### Texte fourni
********

(Ottawa) « Ce n’est pas le résultat que nous souhaitions », a euphémisé Justin Trudeau au lendemain de la déconfiture libérale dans un château fort de Toronto. Dans le camp des conquérants, on estime que la prise de ce bastion milite en faveur du déclenchement d’une élection générale.

Ce qu’il faut savoir

  • Les conservateurs ont remporté une victoire serrée dans une circonscription de Toronto qui était dans le giron libéral depuis 1993.
  • Le premier ministre Justin Trudeau a concédé que le résultat était décevant, et a assuré avoir entendu les « frustrations » de l’électorat.
  • Selon des observateurs, la défaite dans ce fief libéral est de mauvais augure pour les prochaines élections générales.

Les libéraux – et les sondeurs, et les observateurs – s’attendaient à une courte victoire libérale.

Les conservateurs doutaient d’être en mesure de réaliser l’exploit.

Après un long dépouillement, au petit matin, mardi, le résultat est tombé – comme la forteresse libérale de Toronto–St. Paul’s, qui s’est écroulée après avoir battu pavillon rouge pendant trois décennies.

Le conservateur Don Stewart a ainsi eu le dessus sur Leslie Church par 590 voix (42,1 % contre 40,5 % des suffrages exprimés), après avoir tiré de l’arrière plusieurs heures durant.

********

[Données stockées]
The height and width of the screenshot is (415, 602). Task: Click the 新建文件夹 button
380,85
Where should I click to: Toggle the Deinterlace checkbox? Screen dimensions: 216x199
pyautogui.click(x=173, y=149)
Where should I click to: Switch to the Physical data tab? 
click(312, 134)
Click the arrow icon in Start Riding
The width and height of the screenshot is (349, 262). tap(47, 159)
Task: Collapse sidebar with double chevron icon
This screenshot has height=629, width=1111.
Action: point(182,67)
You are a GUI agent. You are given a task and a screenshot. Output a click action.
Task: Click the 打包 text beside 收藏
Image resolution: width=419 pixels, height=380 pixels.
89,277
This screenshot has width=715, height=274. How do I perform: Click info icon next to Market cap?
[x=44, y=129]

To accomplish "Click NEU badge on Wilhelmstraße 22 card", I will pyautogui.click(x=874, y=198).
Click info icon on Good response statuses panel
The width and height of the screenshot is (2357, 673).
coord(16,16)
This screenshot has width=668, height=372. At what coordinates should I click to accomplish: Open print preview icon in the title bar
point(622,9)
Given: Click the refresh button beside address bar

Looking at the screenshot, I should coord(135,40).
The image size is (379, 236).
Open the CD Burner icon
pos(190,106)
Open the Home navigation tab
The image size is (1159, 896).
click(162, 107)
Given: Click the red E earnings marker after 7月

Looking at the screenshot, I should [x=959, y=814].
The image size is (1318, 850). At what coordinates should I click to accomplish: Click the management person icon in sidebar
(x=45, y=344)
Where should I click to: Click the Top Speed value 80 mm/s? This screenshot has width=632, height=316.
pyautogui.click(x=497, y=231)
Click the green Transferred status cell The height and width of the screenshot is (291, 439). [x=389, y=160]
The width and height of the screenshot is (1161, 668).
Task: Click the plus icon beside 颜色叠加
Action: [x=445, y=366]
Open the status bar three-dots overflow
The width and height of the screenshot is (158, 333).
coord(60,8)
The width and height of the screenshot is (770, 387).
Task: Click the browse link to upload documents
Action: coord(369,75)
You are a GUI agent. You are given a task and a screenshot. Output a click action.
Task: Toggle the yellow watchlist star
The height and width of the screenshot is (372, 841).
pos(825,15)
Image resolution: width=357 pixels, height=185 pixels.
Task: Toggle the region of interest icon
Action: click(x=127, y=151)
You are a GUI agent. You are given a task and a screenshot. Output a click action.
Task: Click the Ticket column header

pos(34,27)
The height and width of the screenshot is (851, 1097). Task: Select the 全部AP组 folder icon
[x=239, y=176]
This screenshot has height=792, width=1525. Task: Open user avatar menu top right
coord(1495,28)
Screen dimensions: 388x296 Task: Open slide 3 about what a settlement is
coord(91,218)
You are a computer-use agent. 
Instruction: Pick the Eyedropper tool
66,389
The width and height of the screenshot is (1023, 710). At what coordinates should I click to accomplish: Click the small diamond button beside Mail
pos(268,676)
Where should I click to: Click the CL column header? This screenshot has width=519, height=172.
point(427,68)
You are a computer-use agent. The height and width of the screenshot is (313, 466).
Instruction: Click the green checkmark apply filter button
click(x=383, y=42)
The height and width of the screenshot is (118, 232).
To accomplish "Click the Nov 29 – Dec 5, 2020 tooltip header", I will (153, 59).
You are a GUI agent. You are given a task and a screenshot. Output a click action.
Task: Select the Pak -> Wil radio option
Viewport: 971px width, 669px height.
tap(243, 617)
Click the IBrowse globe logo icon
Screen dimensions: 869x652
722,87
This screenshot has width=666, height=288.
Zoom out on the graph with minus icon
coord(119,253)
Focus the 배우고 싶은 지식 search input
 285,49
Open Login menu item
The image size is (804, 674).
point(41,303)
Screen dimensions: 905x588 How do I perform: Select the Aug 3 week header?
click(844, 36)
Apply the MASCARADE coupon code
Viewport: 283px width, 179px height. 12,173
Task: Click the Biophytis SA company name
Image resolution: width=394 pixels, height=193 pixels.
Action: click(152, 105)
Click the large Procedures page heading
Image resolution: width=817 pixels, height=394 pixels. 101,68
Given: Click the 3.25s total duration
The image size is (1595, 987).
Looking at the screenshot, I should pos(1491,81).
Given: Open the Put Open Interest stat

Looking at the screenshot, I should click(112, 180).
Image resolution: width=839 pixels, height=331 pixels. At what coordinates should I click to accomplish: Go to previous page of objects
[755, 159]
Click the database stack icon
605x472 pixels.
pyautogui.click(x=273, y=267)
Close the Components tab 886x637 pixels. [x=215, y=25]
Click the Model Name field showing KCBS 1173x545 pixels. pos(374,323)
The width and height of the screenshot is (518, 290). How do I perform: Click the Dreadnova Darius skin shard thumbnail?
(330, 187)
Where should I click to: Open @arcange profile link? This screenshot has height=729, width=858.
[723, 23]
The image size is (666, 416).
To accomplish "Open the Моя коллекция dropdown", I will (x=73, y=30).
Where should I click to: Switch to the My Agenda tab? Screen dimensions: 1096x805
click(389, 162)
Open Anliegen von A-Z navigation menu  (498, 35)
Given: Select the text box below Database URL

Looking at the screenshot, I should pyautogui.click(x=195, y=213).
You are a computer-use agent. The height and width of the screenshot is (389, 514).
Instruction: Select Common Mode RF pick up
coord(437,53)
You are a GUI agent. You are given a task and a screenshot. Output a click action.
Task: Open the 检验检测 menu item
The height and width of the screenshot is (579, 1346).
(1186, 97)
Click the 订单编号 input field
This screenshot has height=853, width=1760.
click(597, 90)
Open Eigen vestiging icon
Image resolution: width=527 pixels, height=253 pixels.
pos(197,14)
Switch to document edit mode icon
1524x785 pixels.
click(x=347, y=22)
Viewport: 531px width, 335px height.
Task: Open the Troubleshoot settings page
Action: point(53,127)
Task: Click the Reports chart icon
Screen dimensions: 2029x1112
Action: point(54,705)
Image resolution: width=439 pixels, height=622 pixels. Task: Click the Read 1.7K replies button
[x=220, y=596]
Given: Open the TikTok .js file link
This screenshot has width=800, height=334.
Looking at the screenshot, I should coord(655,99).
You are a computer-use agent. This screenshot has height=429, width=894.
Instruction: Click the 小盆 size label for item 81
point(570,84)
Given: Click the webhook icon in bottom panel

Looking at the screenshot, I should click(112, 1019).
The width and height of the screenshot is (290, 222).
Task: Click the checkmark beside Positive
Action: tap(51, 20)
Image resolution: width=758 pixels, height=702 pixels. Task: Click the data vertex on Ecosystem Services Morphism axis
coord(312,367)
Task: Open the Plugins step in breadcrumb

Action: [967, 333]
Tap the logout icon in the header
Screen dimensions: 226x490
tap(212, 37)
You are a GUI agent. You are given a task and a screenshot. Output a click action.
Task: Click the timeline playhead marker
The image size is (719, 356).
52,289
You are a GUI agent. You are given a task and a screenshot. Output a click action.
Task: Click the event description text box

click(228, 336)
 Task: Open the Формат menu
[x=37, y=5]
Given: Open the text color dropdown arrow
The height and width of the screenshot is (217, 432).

********

### Consignes de travail
**a.** Pouvez-vous restituer à l'identique les lignes de la liste, de celle qui contient "Where should I click to: Switch to the My" jusqu'à celle qui contient "coord(312,367)", ces deux lignes incluses ?
**b.** Pourriez-vous poursuivre l'article sur la défaite libérale dans Toronto–St. Paul's à partir de sa dernière phrase ?
L'article et la liste constituent deux documents distincts.

### Réponses aux consignes
**a.**
Where should I click to: Switch to the My Agenda tab? Screen dimensions: 1096x805
click(389, 162)
Open Anliegen von A-Z navigation menu  (498, 35)
Given: Select the text box below Database URL

Looking at the screenshot, I should pyautogui.click(x=195, y=213).
You are a computer-use agent. The height and width of the screenshot is (389, 514).
Instruction: Select Common Mode RF pick up
coord(437,53)
You are a GUI agent. You are given a task and a screenshot. Output a click action.
Task: Open the 检验检测 menu item
The height and width of the screenshot is (579, 1346).
(1186, 97)
Click the 订单编号 input field
This screenshot has height=853, width=1760.
click(597, 90)
Open Eigen vestiging icon
Image resolution: width=527 pixels, height=253 pixels.
pos(197,14)
Switch to document edit mode icon
1524x785 pixels.
click(x=347, y=22)
Viewport: 531px width, 335px height.
Task: Open the Troubleshoot settings page
Action: point(53,127)
Task: Click the Reports chart icon
Screen dimensions: 2029x1112
Action: point(54,705)
Image resolution: width=439 pixels, height=622 pixels. Task: Click the Read 1.7K replies button
[x=220, y=596]
Given: Open the TikTok .js file link
This screenshot has width=800, height=334.
Looking at the screenshot, I should coord(655,99).
You are a computer-use agent. This screenshot has height=429, width=894.
Instruction: Click the 小盆 size label for item 81
point(570,84)
Given: Click the webhook icon in bottom panel

Looking at the screenshot, I should click(112, 1019).
The width and height of the screenshot is (290, 222).
Task: Click the checkmark beside Positive
Action: tap(51, 20)
Image resolution: width=758 pixels, height=702 pixels. Task: Click the data vertex on Ecosystem Services Morphism axis
coord(312,367)

**b.**
PHOTO TIRÉE DU SITE DU PARTI CONSERVATEUR DU CANADA

Don Stewart

Son triomphe dans la circonscription urbaine du « 416 » a galvanisé les troupes conservatrices

« Voici le verdict : Justin Trudeau ne peut plus continuer comme ça. Il doit déclencher une élection sur la taxe carbone dès maintenant », a écrit le chef Pierre Poilievre sur le réseau X.

PHOTO CHRISTINNE MUSCHI, ARCHIVES LA PRESSE CANADIENNE

Pierre Poilievre

Plusieurs de ses députés l’ont imité. « C’est le temps d’appeler les Canadiens à voter pour du changement ! », a notamment écrit Luc Berthold.

Justin Trudeau s’accroche

Le premier ministre a convenu que la raclée était douloureuse. « Ce n’est évidemment pas le résultat que nous souhaitions, mais je tiens à dire clairement que j’entends vos préoccupations et vos frustrations », a-t-il soutenu dans une déclaration relayée par son bureau.

« Il est clair que moi et toute mon équipe libérale avons encore beaucoup de travail à faire pour réaliser des progrès tangibles et réels que les Canadiens peuvent voir et ressentir », a-t-il ajouté.

PHOTO CHRIS YOUNG, LA PRESSE CANADIENNE

La libérale Leslie Church s’adressant à ses troupes en cours de soirée. Elle était en voie d’être élue dans Toronto – St. Paul’s à ce moment.

Justin Trudeau a répété le message transmis par son cabinet presque mot pour mot, en marge d’une annonce à Vancouver. Il ne s’est pas adressé aux médias sur place.

Et en dépit de ce camouflet électoral, le premier ministre n’a manifesté aucune intention de jeter l’éponge.

Il a, en tous les cas, la confiance de la vice-première ministre Chrystia Freeland. « Il ne doit pas quitter », a-t-elle déclaré en point de presse à Toronto.

« Oui, je suis déçue par les résultats. On doit les prendre au sérieux, et on le fait », a ajouté celle qui est aussi ministre des Finances, qui représente une circonscription limitrophe de Toronto – St. Paul’s.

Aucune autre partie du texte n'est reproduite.